The records |
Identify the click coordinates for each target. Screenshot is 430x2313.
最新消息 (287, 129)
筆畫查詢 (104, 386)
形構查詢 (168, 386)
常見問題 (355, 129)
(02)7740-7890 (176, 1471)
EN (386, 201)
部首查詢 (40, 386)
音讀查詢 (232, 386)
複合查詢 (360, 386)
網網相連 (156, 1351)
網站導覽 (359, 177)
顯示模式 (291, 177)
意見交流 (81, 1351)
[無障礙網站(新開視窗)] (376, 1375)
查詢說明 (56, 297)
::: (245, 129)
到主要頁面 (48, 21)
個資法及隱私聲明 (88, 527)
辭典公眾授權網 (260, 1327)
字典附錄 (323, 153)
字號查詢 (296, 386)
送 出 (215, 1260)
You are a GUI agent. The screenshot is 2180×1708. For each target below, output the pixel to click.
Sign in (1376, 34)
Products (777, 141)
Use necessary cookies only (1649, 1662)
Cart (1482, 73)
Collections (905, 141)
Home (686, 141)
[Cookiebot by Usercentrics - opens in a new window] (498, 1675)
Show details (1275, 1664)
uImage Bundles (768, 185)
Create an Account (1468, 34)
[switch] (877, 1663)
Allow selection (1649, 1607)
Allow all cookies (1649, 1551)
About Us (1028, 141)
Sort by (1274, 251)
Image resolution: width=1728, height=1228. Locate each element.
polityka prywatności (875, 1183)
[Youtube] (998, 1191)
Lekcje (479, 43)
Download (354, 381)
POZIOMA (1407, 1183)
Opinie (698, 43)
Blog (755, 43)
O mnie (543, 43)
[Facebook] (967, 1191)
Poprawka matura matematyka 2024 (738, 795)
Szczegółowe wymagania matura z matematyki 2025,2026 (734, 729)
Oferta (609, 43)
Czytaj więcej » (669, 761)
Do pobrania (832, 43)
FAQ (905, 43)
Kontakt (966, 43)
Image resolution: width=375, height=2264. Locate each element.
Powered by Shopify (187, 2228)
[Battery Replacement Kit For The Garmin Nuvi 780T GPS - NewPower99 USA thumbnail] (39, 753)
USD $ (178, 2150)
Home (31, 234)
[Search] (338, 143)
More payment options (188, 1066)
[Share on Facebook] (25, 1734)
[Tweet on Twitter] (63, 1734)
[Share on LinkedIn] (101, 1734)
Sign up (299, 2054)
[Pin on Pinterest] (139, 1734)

Try it | The line above containing "辭典公眾授權網 (260, 1327)", the line containing "[Facebook] (967, 1191)", and every line between them are to be transcribed exactly; no other line is wanted.

Task answer |
辭典公眾授權網 (260, 1327)
字典附錄 (323, 153)
字號查詢 (296, 386)
送 出 (215, 1260)
You are a GUI agent. The screenshot is 2180×1708. For each target below, output the pixel to click.
Sign in (1376, 34)
Products (777, 141)
Use necessary cookies only (1649, 1662)
Cart (1482, 73)
Collections (905, 141)
Home (686, 141)
[Cookiebot by Usercentrics - opens in a new window] (498, 1675)
Show details (1275, 1664)
uImage Bundles (768, 185)
Create an Account (1468, 34)
[switch] (877, 1663)
Allow selection (1649, 1607)
Allow all cookies (1649, 1551)
About Us (1028, 141)
Sort by (1274, 251)
Image resolution: width=1728, height=1228. Locate each element.
polityka prywatności (875, 1183)
[Youtube] (998, 1191)
Lekcje (479, 43)
Download (354, 381)
POZIOMA (1407, 1183)
Opinie (698, 43)
Blog (755, 43)
O mnie (543, 43)
[Facebook] (967, 1191)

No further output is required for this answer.